Over Thanksgiving, our family had the pleasure of hosting two Southern Belles, both residing from Tennessee. They are beautiful, Black young women who've both decided to don their natural tresses. I love to spend time with young women, they are so fresh, full of life...wait, I am too! Still, they remind me of myself 20 years ago and I love the fact that my profession allows me to so readily connect with such wonderful people.

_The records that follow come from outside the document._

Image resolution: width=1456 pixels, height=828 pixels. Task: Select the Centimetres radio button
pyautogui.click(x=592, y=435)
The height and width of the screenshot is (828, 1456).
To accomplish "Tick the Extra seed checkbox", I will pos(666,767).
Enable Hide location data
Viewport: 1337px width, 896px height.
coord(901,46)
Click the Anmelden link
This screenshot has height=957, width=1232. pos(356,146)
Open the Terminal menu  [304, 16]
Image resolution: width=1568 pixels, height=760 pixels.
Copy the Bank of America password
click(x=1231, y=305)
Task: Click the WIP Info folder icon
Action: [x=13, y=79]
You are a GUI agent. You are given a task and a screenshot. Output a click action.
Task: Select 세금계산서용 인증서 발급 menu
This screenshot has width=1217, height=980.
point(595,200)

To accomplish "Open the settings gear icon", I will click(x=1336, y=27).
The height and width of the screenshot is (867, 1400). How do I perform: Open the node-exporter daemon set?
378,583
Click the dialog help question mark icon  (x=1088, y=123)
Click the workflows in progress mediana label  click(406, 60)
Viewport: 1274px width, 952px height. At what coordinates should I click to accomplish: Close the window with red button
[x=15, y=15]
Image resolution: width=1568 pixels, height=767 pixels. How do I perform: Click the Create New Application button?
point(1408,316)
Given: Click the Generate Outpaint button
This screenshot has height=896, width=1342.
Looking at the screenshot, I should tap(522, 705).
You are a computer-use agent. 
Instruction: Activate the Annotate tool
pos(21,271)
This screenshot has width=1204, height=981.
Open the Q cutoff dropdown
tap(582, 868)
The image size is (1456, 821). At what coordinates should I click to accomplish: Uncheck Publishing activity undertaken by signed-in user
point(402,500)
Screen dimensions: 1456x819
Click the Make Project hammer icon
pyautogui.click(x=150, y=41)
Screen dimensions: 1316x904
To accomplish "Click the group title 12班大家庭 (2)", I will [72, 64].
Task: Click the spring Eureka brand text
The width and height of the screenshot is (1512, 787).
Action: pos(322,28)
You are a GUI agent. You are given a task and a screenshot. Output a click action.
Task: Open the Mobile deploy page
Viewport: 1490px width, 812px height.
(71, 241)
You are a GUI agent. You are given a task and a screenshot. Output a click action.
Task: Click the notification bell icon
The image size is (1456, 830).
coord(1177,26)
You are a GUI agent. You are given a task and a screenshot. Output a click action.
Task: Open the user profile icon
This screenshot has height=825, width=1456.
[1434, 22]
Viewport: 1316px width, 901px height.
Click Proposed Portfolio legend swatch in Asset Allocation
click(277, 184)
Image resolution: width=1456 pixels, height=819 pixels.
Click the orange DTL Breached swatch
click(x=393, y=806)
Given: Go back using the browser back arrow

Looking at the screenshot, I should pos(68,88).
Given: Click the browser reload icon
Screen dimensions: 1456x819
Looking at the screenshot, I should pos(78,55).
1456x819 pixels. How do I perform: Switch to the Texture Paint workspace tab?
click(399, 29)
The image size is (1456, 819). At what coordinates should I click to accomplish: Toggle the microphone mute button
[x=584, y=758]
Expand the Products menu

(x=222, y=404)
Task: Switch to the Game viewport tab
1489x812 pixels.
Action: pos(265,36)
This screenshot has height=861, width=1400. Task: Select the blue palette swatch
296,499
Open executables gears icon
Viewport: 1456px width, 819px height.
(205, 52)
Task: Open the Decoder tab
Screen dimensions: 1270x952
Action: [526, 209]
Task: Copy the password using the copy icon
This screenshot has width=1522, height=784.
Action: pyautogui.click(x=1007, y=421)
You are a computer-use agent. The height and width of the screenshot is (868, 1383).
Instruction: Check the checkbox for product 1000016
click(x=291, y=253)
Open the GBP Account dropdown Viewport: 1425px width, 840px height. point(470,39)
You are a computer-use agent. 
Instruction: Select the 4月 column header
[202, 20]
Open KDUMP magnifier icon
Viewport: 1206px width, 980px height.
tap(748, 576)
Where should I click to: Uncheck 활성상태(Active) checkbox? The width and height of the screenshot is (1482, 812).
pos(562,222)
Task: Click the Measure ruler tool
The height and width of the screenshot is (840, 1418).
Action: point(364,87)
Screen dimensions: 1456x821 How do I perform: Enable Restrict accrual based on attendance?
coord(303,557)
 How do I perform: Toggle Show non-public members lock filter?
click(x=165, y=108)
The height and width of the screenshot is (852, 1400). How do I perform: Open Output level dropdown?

During one of our many conversations, we talked about our hair. The three of us silently acknowledged that we've all chosen a path that, though increasingly accepted nowadays, can lead to resistance. The three of us also share Southern roots. I grew up in Alexandria, VA. Technically that is the South but anyone who's been there knows that it feels different than the Deep South. My Southern roots were gained from my parents, my Father grew up in Arkansas and Tennessee, my Mom in Georgia and Florida. This explains my penchant for hot sauce (yes, I've been known to carry a bottle of hot sauce in my purse in order to doctor up meals that salt and pepper cannot salvage).
Okay, back to my conversation with the young ladies. I was curious to hear about what folks in their hometown thought about their natural hair. "They don't like it", they chorused, "especially the men". I'm not surprised, but I was intrigued by their musings that it's more acceptable to wear natural hair in the North than in the South. This thought had flitted through my mind in the past but I'd never allowed it to nest. Could this be true? What do you all think? I realize that people all over the globe encounter issues of hair acceptance when it comes to natural hair. If you are not from the United States, I'd love to hear your perspective as well about your own hair experiences.